▸ The records
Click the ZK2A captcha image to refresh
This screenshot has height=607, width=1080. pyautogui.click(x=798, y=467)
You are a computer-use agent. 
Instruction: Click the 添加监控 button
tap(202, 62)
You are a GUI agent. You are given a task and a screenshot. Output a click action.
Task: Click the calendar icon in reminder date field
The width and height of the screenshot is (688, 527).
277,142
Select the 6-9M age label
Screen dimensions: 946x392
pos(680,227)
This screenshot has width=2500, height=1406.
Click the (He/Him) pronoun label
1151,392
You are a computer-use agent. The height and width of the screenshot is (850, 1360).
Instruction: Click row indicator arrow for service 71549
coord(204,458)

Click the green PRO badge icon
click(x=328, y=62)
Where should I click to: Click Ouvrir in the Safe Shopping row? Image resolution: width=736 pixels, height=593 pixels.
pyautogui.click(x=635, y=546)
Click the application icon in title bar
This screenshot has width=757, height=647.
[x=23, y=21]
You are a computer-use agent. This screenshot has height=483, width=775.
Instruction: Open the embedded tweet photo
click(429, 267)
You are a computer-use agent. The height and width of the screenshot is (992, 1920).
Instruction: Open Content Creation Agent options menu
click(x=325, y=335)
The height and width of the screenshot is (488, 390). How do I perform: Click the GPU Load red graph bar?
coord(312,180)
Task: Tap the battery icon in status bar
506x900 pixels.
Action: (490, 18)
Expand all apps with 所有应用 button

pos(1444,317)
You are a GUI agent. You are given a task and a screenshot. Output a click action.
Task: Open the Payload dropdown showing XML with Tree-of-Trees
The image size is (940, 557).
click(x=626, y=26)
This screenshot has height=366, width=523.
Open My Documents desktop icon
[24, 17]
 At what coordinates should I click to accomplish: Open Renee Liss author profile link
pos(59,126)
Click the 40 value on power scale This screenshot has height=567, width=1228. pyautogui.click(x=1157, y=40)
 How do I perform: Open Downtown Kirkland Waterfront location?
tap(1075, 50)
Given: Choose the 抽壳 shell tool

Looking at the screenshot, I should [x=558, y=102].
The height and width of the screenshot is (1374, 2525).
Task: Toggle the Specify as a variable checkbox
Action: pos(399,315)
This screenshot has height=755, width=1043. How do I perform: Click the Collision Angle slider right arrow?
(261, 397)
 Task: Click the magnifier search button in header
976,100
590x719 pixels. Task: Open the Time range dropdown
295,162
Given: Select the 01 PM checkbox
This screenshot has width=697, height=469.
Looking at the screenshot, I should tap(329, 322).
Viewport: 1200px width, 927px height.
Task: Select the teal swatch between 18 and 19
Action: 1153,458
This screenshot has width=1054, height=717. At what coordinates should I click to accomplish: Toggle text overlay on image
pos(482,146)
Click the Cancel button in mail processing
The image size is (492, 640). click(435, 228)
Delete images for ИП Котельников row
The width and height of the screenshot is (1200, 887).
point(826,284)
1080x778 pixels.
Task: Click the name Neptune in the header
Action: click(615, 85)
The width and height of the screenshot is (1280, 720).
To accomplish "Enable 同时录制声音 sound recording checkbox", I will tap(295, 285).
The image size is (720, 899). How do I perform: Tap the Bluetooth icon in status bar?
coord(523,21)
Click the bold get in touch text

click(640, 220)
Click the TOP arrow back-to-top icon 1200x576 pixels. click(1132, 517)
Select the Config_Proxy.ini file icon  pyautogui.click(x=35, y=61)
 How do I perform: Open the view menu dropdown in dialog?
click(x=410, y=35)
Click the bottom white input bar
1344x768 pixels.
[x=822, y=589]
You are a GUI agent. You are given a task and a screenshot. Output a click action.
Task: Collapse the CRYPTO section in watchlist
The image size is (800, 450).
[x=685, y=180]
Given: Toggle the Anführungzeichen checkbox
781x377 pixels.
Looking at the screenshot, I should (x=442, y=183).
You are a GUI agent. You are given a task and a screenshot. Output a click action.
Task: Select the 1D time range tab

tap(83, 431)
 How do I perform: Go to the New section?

▸ Exercise description
Restate the records, all of them, precisely as written.

▸ Solution for this exercise
Click the ZK2A captcha image to refresh
This screenshot has height=607, width=1080. pyautogui.click(x=798, y=467)
You are a computer-use agent. 
Instruction: Click the 添加监控 button
tap(202, 62)
You are a GUI agent. You are given a task and a screenshot. Output a click action.
Task: Click the calendar icon in reminder date field
The width and height of the screenshot is (688, 527).
277,142
Select the 6-9M age label
Screen dimensions: 946x392
pos(680,227)
This screenshot has width=2500, height=1406.
Click the (He/Him) pronoun label
1151,392
You are a computer-use agent. The height and width of the screenshot is (850, 1360).
Instruction: Click row indicator arrow for service 71549
coord(204,458)

Click the green PRO badge icon
click(x=328, y=62)
Where should I click to: Click Ouvrir in the Safe Shopping row? Image resolution: width=736 pixels, height=593 pixels.
pyautogui.click(x=635, y=546)
Click the application icon in title bar
This screenshot has width=757, height=647.
[x=23, y=21]
You are a computer-use agent. This screenshot has height=483, width=775.
Instruction: Open the embedded tweet photo
click(429, 267)
You are a computer-use agent. The height and width of the screenshot is (992, 1920).
Instruction: Open Content Creation Agent options menu
click(x=325, y=335)
The height and width of the screenshot is (488, 390). How do I perform: Click the GPU Load red graph bar?
coord(312,180)
Task: Tap the battery icon in status bar
506x900 pixels.
Action: (490, 18)
Expand all apps with 所有应用 button

pos(1444,317)
You are a GUI agent. You are given a task and a screenshot. Output a click action.
Task: Open the Payload dropdown showing XML with Tree-of-Trees
The image size is (940, 557).
click(x=626, y=26)
This screenshot has height=366, width=523.
Open My Documents desktop icon
[24, 17]
 At what coordinates should I click to accomplish: Open Renee Liss author profile link
pos(59,126)
Click the 40 value on power scale This screenshot has height=567, width=1228. pyautogui.click(x=1157, y=40)
 How do I perform: Open Downtown Kirkland Waterfront location?
tap(1075, 50)
Given: Choose the 抽壳 shell tool

Looking at the screenshot, I should [x=558, y=102].
The height and width of the screenshot is (1374, 2525).
Task: Toggle the Specify as a variable checkbox
Action: pos(399,315)
This screenshot has height=755, width=1043. How do I perform: Click the Collision Angle slider right arrow?
(261, 397)
 Task: Click the magnifier search button in header
976,100
590x719 pixels. Task: Open the Time range dropdown
295,162
Given: Select the 01 PM checkbox
This screenshot has width=697, height=469.
Looking at the screenshot, I should tap(329, 322).
Viewport: 1200px width, 927px height.
Task: Select the teal swatch between 18 and 19
Action: 1153,458
This screenshot has width=1054, height=717. At what coordinates should I click to accomplish: Toggle text overlay on image
pos(482,146)
Click the Cancel button in mail processing
The image size is (492, 640). click(435, 228)
Delete images for ИП Котельников row
The width and height of the screenshot is (1200, 887).
point(826,284)
1080x778 pixels.
Task: Click the name Neptune in the header
Action: click(615, 85)
The width and height of the screenshot is (1280, 720).
To accomplish "Enable 同时录制声音 sound recording checkbox", I will tap(295, 285).
The image size is (720, 899). How do I perform: Tap the Bluetooth icon in status bar?
coord(523,21)
Click the bold get in touch text

click(640, 220)
Click the TOP arrow back-to-top icon 1200x576 pixels. click(1132, 517)
Select the Config_Proxy.ini file icon  pyautogui.click(x=35, y=61)
 How do I perform: Open the view menu dropdown in dialog?
click(x=410, y=35)
Click the bottom white input bar
1344x768 pixels.
[x=822, y=589]
You are a GUI agent. You are given a task and a screenshot. Output a click action.
Task: Collapse the CRYPTO section in watchlist
The image size is (800, 450).
[x=685, y=180]
Given: Toggle the Anführungzeichen checkbox
781x377 pixels.
Looking at the screenshot, I should (x=442, y=183).
You are a GUI agent. You are given a task and a screenshot. Output a click action.
Task: Select the 1D time range tab

tap(83, 431)
 How do I perform: Go to the New section?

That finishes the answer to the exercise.